Although Evatt’s views opposing capital punishment were well known when he was selected to lead the Corrections Department, the job required that he oversee legally mandated executions.

In that position, he was in the electric chair chamber in 1994 when the state executed notorious serial killer Donald “Pee Wee” Gaskins.

“He always felt that since he was commissioner, he had to go down there and meet with them, face-to-face,” Evatt’s daughter, Kathy Evatt, a federal public defender, recalled. “It was very hard on him... He opposed the death penalty for religious reasons. He was a devout Methodist.”

Evatt, who was state prison “commissioner” (the top job is now called “director”) from 1987 to 1995, urged creative sentencing alternatives for non-violent offenders and in-prison programs to fight illiteracy and drug use. He also urged the state to hire more probation officers to handle more inmates who would be placed on probation.

For him, the job was a continuation of his work as a state lawmaker from 1974 to 1987, where he had worked for legislation on children’s matters and criminal justice reform issues.
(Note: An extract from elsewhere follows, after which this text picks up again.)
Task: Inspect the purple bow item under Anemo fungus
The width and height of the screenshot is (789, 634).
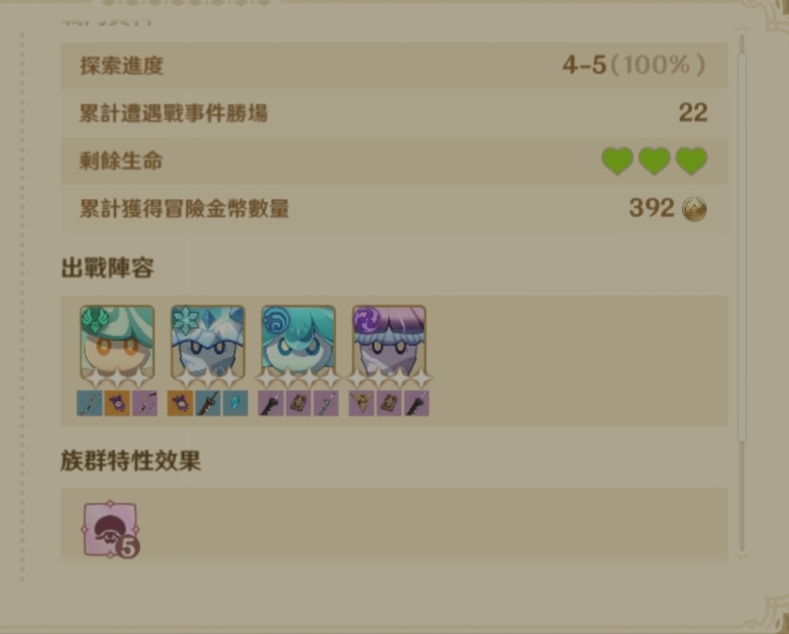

“I don’t mind that violent offenders are locked up, but we need alternatives for many others,” Evatt told an annual S.C. Department of Parole meeting in 1987, according to a State newspaper article.
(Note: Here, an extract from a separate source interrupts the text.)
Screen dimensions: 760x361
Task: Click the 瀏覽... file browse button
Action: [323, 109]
Evatt also led the Corrections Department at a historic moment: the 1994 closing of the 127-year-old Central Correctional Institution, the state’s first and oldest prison complex, which contained a five-tier granite structure called Cellblock One located in downtown Columbia. Built in 1867, Cellblock One’s dank insides resembled a huge medieval dungeon with prison cells the size of large doghouses. The building was notorious for its inhumane conditions and the violence of the prisoners who lived there..

“The final inmates of this Bastille will be released, and this chapter will be ended,” Evatt told a State newspaper reporter that day. “We’ve been asking for years to close this facility, and now it’s a reality.”
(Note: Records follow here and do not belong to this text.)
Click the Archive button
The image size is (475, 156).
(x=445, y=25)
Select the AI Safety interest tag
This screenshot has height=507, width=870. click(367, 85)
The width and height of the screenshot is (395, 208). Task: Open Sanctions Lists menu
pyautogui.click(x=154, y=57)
In 1987, Parker had been a state representative for 13 years when, under then-Gov. Carroll Campbell, he became head of the state prison system, which at that time had more than 14,000 inmates, 4,400 employees and a $156 million budget. At the time, the prison system was under a mandate to alleviate overcrowding.

With the backing of Campbell and influential Democratic and Republican supporters, Evatt won a 3-2 vote of the then corrections board to become commissioner.

In 1974, he won a seat as a Republican from Richland County in the S.C. House of Representatives.

Improving public education and addressing crime were his two top issues in the House campaign, in which he defeated former Columbia police chief Bill Campbell.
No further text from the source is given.